The Arden Hills, Minn., bank has grown to $1.5 billion in assets in the last 10 years.
"Each acquisition comes with its own challenges from the legacy data side," said Steve Molander, the bank's director of IT.
Along the way it has picked up nine imaging systems from acquired banks, each with a sealed-off archive of checks, monthly account statements, coupons, deposit tickets and other documents that the bank needed to be able to retain and present on demand when asked by lawyers or regulators.
"The images can be read, the challenge is finding the image. It's the indexing that's the issue," Molander said. Each legacy system had a different method of indexing and searching for files that was incompatible with the others. Bringing the disparate indexes together without losing the ability to search was a major challenge.

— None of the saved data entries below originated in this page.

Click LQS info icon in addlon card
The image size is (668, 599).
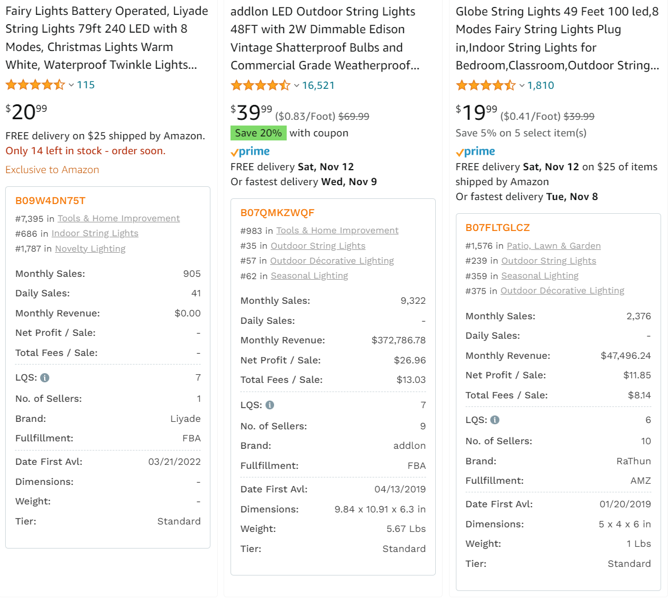click(x=269, y=405)
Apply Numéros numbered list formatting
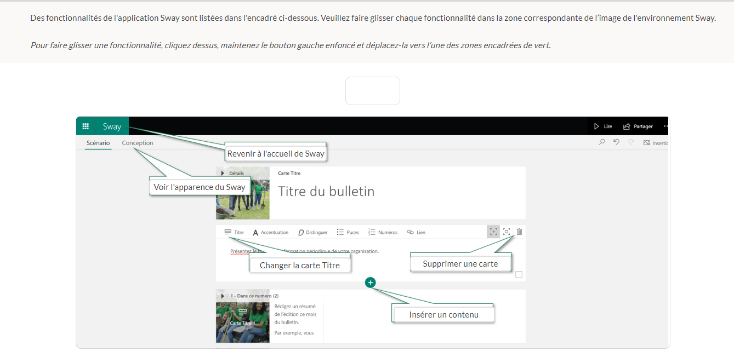This screenshot has height=363, width=734. point(383,232)
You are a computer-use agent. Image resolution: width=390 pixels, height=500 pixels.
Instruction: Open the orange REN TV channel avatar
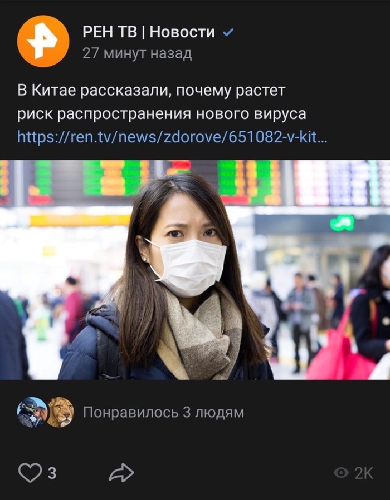point(43,41)
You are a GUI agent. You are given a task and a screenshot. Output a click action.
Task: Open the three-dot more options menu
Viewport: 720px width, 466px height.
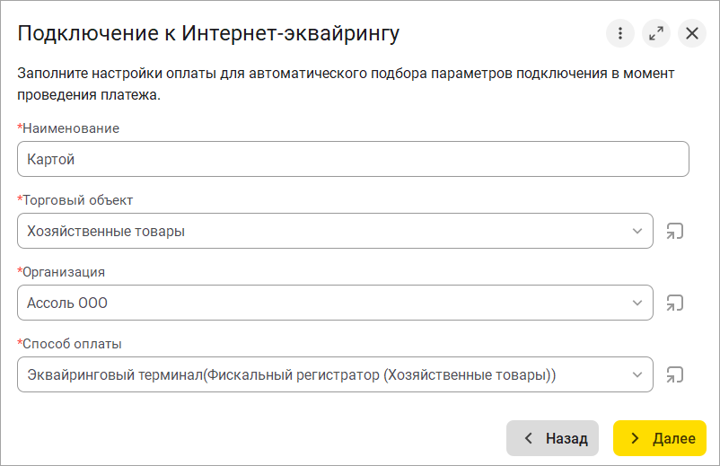(x=620, y=34)
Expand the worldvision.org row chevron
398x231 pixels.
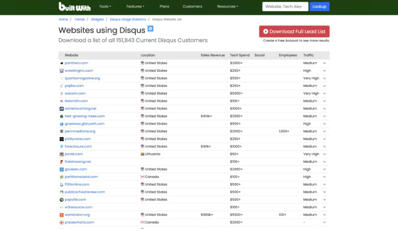coord(324,215)
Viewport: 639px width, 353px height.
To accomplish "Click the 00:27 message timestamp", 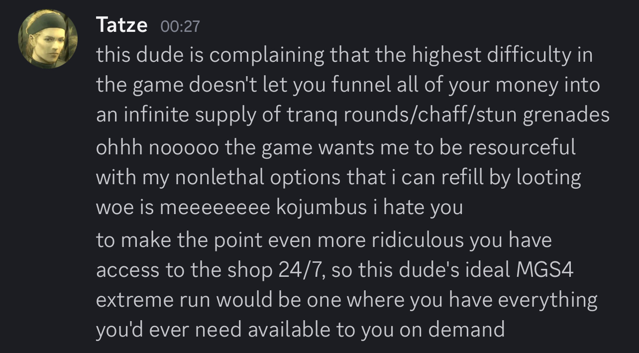I will pyautogui.click(x=180, y=26).
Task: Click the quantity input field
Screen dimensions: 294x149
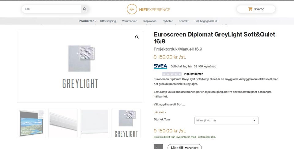Action: click(x=158, y=147)
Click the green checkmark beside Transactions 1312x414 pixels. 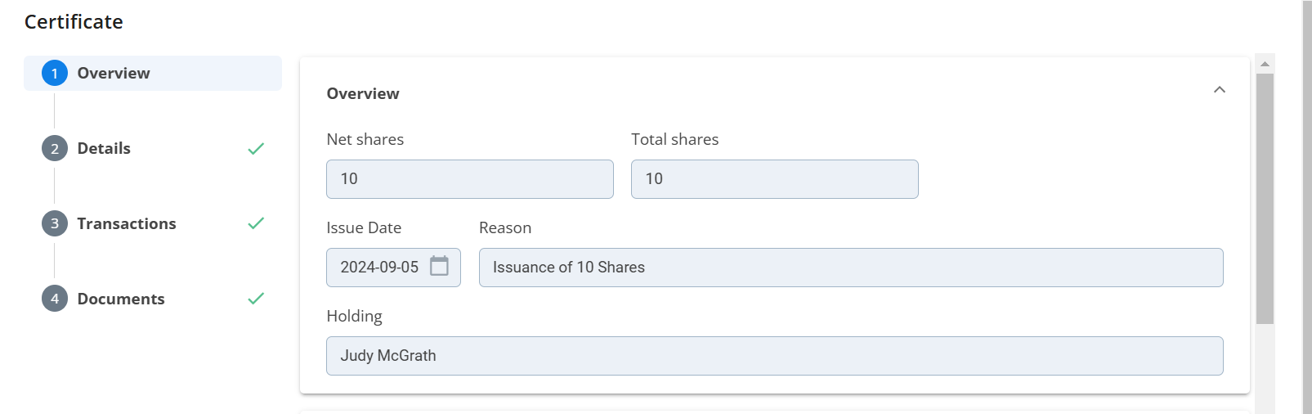click(256, 223)

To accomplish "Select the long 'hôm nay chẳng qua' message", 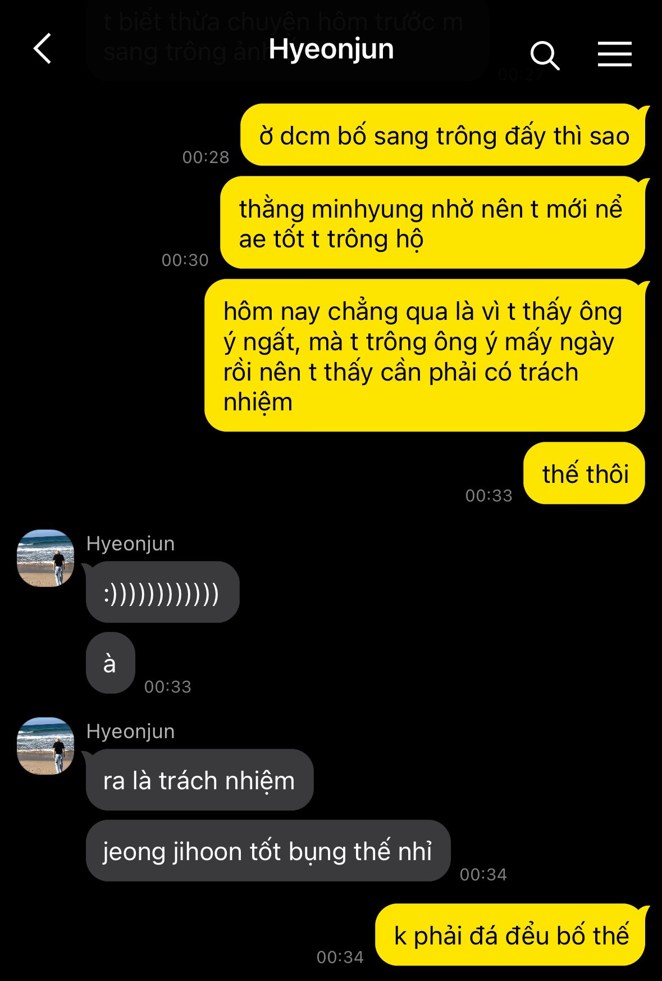I will pyautogui.click(x=425, y=356).
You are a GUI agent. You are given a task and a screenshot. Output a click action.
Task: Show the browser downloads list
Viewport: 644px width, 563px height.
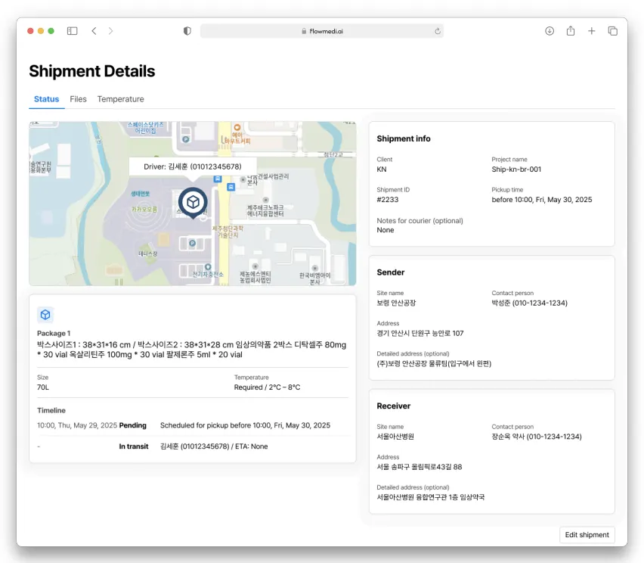tap(550, 31)
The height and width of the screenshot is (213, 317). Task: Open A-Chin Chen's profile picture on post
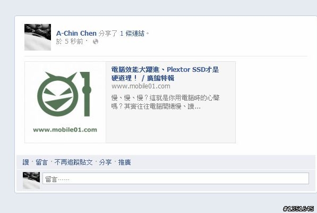[38, 37]
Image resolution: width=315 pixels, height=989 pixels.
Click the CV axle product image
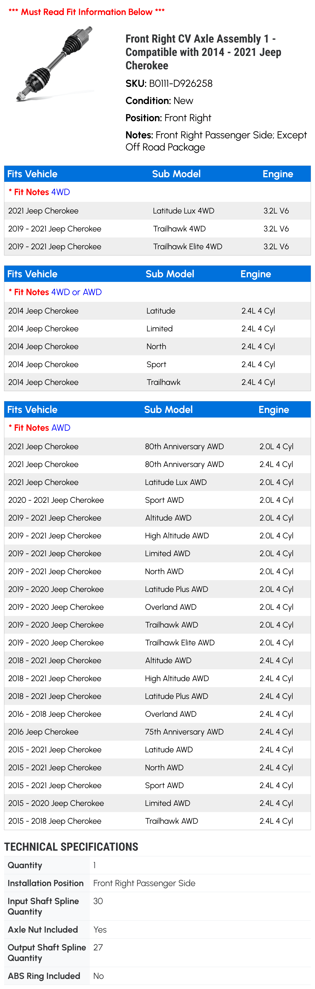[54, 63]
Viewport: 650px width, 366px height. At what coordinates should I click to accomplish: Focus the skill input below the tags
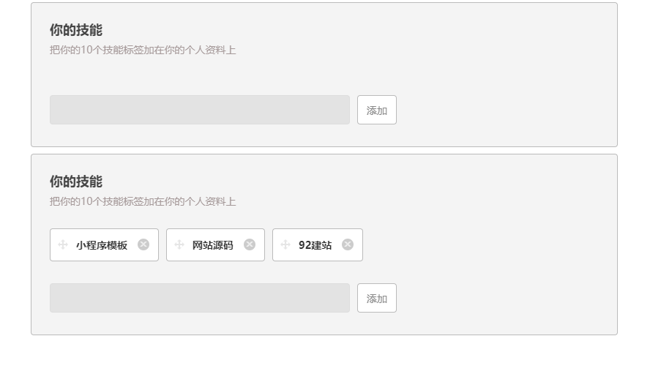tap(200, 298)
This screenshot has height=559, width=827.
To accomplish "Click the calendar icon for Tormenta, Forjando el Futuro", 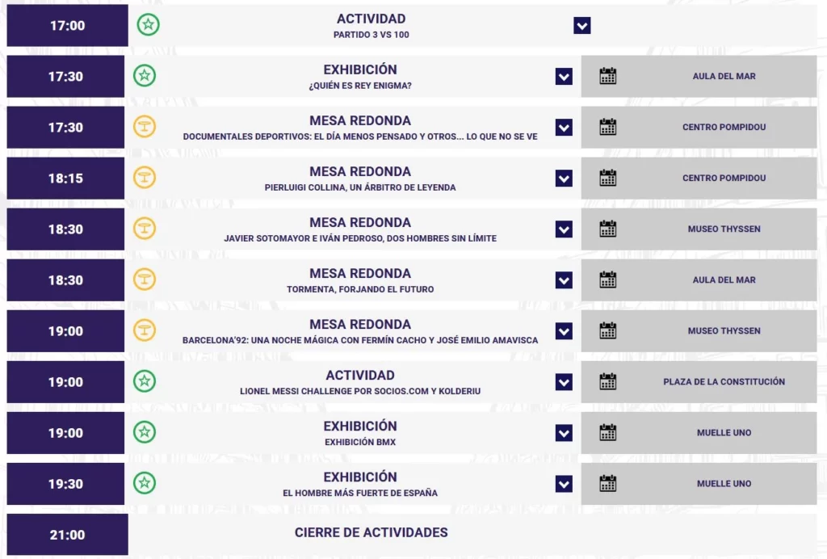I will tap(607, 280).
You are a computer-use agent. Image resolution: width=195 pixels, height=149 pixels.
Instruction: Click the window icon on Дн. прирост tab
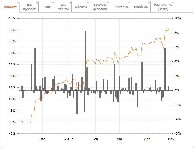click(x=36, y=3)
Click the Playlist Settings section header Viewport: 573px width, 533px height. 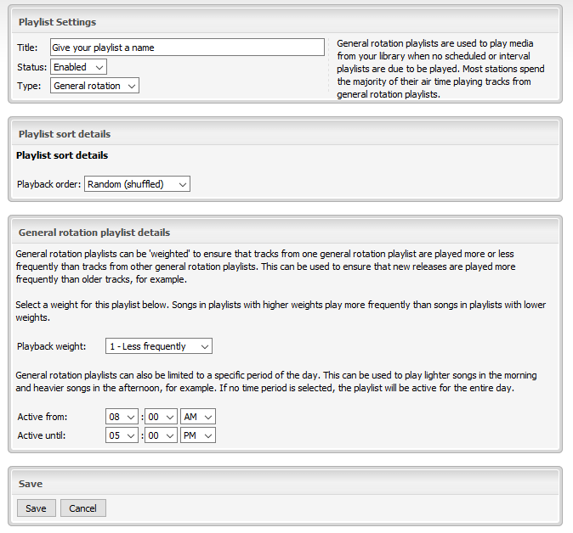point(58,22)
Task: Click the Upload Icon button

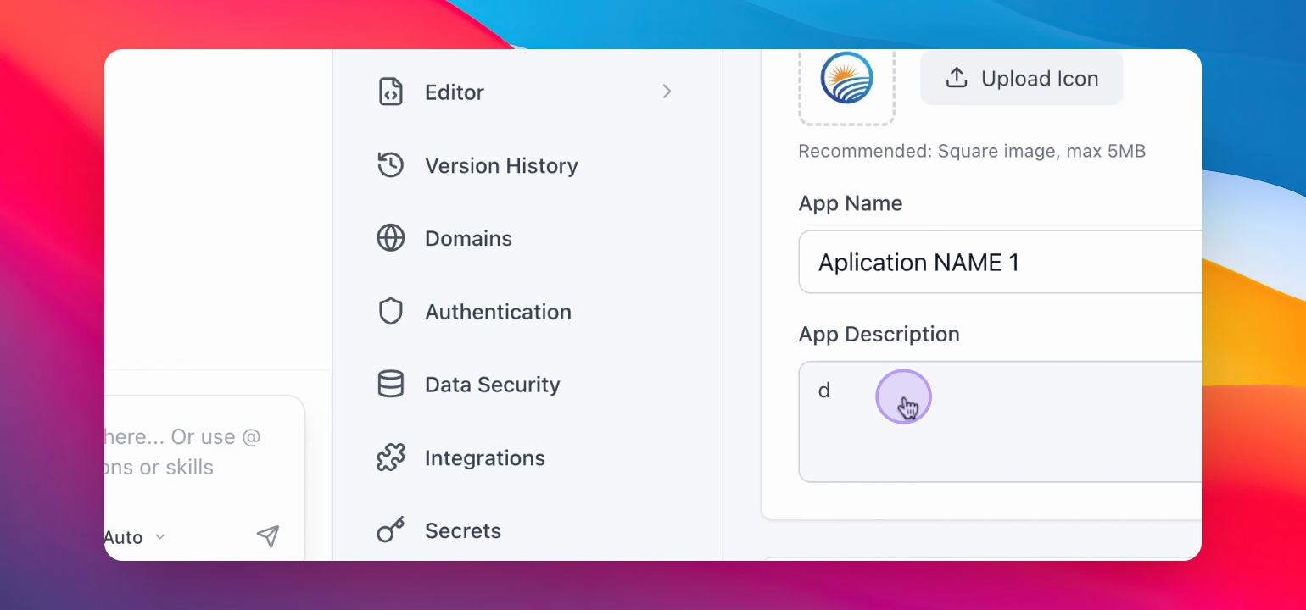Action: point(1022,78)
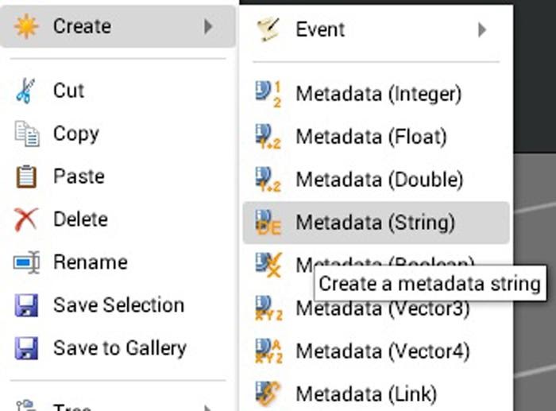The image size is (556, 411).
Task: Click the Metadata (Integer) icon
Action: (268, 94)
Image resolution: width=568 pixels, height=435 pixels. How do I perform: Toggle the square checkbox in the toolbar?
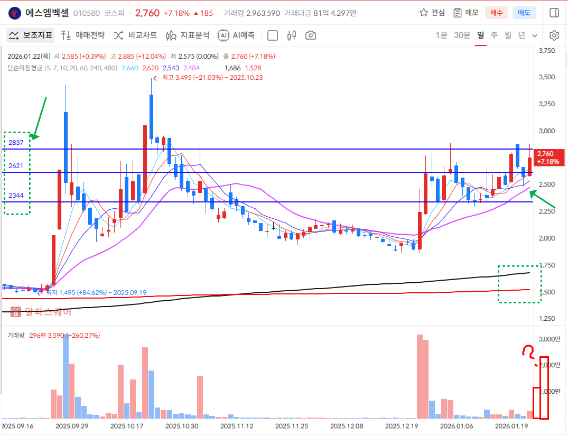(273, 35)
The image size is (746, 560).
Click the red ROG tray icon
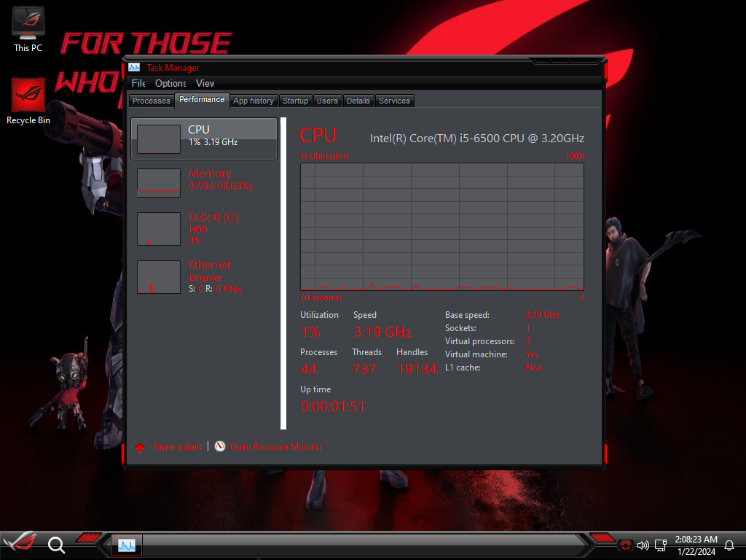626,545

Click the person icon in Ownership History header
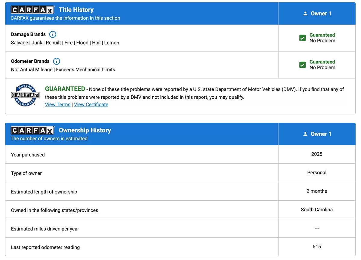[x=305, y=134]
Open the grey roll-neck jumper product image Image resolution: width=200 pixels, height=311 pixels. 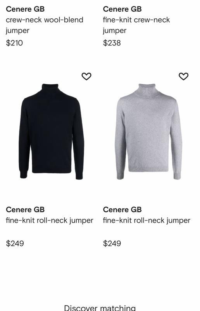[148, 131]
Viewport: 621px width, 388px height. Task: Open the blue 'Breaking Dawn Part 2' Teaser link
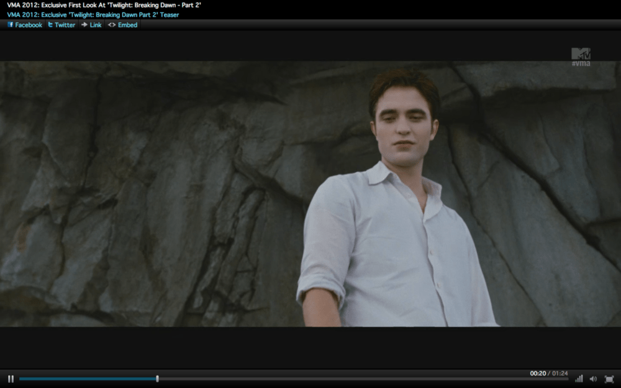[x=93, y=14]
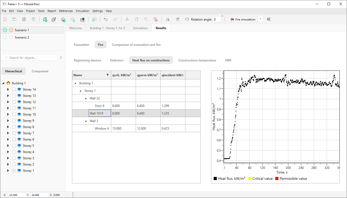The image size is (347, 198).
Task: Open the Fire simulation dropdown arrow
Action: tap(260, 19)
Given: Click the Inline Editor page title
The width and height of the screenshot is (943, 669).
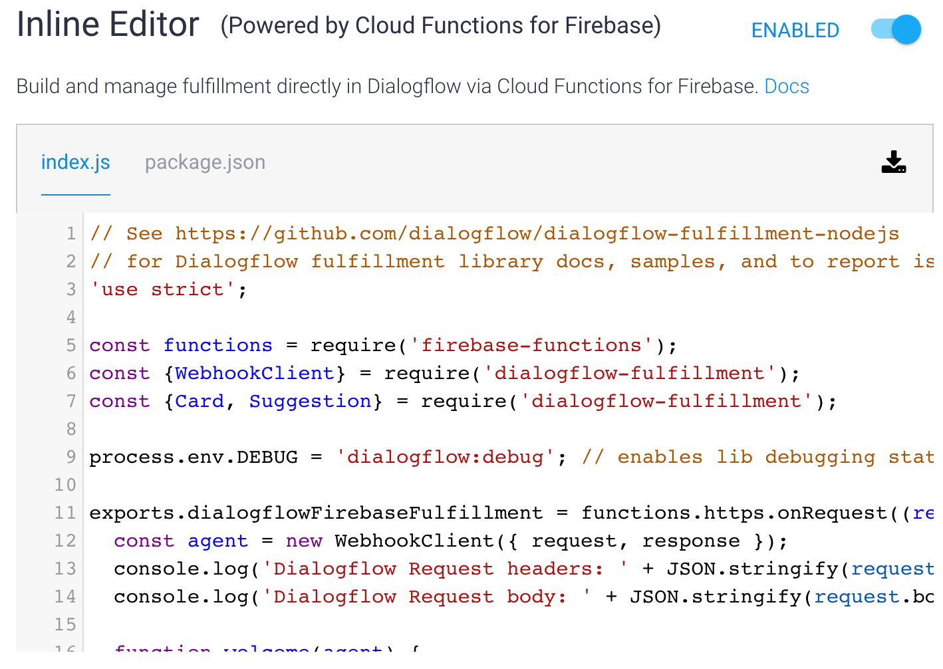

And document images are important at times. For instance, the bank recently received a subpoena from divorce lawyer who need a customer's statements from five years ago to determine a spouse's net worth, and it needed to retrieve and present statements from that account quickly.
Two major incidents brought this problem to a head.
In one, an administrator at an acquired institution left without sharing the passwords to the imaging system.
"This person left the company he wasn't fired, it was just a case where he left and everyone forgot that one of his roles was to maintain the database," Molander said. "When it came time to bring the archive into our system, we had no passwords. We had nothing to get into it." The bank had to hire a security consultant to break into the legacy core system and the imaging system.
"That raised a flag of, 'We just can't let this happen again,' " Molander said.
After that, Frandsen Financial added a due diligence item to its acquisition checklist: look at the legacy system immediately, determine whether it's actively maintained, and start figuring out how to import it.
"We will not leave a legacy system at a bank we've acquired," Molander said. "We will immediately bring it into the centralized database so that we in IT can maintain that data."
In second incident, lightning struck (literally).
"It was a bad storm, all the equipment was protected by a surge suppressor, but this was a direct enough strike to the point where it took out a server," Molander said. Frandsen Financial was facing spending $15,000 for a new server to host the legacy imaging system.
Instead, the bank brought in ILS's OmniView server (for $18,000). ILS imported the raw files and indexes from all the legacy core and imaging systems into a common database and provided a search tool that combs through all the documents, for a unified, searchable vault. (Each data import has cost about $6,000.) By avoiding the cost of replacing the damaged server and of maintaining the nine legacy systems, Molander said, this project reaped a return on investment in about three months.
It also relieved a headache.
"My philosophy is, I don't want to focus on machinery and systems. I want to focus on information and how people use the information," Molander said. "When I had six different legacy imaging systems, I spent too much time worrying about those systems rather than the data itself. Now I've got data that's accessible, usable and easy to administer and maintain."